The task
Copy each line of the entries that includes the word "search".

··· Given records ···

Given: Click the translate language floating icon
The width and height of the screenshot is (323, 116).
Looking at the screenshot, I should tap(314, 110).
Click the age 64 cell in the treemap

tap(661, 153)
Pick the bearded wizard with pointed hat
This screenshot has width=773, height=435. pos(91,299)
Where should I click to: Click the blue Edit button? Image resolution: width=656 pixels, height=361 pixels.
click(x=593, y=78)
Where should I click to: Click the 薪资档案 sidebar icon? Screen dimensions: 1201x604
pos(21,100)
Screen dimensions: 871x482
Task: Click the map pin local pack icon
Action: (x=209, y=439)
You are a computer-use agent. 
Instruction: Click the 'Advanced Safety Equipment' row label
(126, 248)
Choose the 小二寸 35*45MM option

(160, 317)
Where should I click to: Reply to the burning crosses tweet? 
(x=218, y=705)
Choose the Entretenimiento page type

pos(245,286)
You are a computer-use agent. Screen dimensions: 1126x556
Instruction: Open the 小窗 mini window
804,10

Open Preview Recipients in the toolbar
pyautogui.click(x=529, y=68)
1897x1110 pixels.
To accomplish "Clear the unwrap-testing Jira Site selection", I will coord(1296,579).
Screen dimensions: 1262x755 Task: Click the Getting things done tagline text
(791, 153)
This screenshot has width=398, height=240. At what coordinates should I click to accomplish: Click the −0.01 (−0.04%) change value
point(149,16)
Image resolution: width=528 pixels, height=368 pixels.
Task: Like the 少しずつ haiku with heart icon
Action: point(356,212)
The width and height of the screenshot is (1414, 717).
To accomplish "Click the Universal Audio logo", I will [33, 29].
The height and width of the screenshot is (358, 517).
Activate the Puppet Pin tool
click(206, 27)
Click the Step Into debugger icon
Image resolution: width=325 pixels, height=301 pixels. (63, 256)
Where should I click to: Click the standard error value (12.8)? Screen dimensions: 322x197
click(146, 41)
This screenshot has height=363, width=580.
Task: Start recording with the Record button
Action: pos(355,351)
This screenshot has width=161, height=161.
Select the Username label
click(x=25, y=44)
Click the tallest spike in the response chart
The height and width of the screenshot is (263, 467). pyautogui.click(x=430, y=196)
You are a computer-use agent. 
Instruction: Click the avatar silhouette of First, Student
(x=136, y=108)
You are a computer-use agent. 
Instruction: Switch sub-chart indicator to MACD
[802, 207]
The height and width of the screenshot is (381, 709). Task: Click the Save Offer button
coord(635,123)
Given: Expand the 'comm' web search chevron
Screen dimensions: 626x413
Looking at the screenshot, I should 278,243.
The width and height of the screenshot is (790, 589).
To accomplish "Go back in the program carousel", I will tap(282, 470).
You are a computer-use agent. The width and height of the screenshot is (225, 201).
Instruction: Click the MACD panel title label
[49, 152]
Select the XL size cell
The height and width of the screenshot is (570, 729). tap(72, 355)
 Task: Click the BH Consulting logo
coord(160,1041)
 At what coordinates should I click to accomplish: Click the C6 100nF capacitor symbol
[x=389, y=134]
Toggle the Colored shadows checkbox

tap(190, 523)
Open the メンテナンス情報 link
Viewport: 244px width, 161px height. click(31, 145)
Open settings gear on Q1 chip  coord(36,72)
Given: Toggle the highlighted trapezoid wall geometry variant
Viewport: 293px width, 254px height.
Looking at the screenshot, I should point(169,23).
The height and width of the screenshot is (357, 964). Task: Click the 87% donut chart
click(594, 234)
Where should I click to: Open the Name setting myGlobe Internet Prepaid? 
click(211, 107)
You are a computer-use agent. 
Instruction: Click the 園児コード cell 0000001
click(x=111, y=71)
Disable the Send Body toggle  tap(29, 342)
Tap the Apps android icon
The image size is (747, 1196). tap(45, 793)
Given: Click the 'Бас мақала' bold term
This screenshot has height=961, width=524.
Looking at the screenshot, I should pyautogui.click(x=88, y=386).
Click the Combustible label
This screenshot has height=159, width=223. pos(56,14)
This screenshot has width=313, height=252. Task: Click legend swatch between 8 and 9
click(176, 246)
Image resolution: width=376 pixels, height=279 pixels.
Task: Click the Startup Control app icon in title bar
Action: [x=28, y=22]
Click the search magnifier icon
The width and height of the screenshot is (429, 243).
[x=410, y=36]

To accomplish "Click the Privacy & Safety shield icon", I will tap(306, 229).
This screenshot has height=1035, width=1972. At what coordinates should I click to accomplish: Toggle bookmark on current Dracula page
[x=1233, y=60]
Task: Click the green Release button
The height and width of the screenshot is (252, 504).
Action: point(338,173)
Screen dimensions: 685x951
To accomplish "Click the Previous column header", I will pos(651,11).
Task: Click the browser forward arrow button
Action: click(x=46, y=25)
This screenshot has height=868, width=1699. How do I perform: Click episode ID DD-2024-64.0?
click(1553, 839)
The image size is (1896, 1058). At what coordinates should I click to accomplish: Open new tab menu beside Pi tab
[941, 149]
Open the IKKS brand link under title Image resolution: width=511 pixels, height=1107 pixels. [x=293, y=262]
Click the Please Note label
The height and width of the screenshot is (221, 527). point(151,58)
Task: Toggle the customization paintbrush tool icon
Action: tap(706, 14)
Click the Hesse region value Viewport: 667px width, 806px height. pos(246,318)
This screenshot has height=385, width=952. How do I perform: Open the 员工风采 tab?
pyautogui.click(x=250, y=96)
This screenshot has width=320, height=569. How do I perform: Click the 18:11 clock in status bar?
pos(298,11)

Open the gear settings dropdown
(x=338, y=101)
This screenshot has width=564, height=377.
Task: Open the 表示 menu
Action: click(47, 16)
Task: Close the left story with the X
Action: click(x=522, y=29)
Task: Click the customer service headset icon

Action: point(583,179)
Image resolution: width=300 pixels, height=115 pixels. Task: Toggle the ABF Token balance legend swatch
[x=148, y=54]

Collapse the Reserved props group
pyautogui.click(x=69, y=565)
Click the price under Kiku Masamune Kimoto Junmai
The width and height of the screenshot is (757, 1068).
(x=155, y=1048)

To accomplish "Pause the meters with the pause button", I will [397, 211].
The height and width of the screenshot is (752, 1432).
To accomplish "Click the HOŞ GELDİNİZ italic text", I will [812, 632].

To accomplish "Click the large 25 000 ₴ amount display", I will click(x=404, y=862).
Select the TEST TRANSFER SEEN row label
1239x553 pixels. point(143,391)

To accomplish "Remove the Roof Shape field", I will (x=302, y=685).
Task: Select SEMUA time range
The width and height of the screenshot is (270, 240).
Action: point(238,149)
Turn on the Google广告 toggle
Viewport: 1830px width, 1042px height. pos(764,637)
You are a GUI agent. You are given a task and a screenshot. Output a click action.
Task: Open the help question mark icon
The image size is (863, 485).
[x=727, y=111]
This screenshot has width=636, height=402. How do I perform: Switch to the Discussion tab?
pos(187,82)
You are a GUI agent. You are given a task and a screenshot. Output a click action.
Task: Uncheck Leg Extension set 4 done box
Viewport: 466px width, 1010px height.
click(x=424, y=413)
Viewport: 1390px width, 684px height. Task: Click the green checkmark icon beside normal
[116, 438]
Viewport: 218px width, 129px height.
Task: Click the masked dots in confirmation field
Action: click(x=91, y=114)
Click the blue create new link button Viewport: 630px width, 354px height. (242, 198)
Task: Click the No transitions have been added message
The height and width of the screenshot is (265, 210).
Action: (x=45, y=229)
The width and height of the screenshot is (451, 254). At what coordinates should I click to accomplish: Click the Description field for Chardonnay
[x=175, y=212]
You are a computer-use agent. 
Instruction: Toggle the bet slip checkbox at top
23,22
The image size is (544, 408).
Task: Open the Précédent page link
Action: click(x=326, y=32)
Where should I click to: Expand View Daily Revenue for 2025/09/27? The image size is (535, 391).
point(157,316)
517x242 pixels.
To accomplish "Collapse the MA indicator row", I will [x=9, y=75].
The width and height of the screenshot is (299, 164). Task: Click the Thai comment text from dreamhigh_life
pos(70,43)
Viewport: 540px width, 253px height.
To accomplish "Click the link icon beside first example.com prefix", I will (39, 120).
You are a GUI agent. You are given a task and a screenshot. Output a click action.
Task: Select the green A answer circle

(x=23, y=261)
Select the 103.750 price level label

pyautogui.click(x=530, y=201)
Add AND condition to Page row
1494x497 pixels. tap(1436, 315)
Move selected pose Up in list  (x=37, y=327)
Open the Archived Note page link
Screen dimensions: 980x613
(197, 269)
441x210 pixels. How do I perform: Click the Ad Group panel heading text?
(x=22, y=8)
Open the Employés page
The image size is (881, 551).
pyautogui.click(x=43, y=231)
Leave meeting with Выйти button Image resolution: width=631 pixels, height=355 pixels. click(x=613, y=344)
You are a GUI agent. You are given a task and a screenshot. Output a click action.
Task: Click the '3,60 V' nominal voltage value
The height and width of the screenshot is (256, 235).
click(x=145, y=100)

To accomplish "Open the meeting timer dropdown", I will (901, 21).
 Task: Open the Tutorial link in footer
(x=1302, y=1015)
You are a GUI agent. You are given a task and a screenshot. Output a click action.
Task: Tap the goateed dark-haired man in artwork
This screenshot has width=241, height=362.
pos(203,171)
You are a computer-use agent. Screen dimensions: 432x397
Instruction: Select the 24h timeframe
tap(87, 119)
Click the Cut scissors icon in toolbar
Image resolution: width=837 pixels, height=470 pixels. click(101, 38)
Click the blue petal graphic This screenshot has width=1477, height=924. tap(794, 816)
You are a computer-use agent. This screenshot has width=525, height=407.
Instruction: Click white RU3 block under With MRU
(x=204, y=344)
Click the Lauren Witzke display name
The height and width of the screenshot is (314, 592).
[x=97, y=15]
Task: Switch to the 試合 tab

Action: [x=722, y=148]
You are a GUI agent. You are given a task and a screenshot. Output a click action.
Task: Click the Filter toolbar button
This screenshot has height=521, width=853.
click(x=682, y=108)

···

Response below
Given: Expand the 'comm' web search chevron
Click the search magnifier icon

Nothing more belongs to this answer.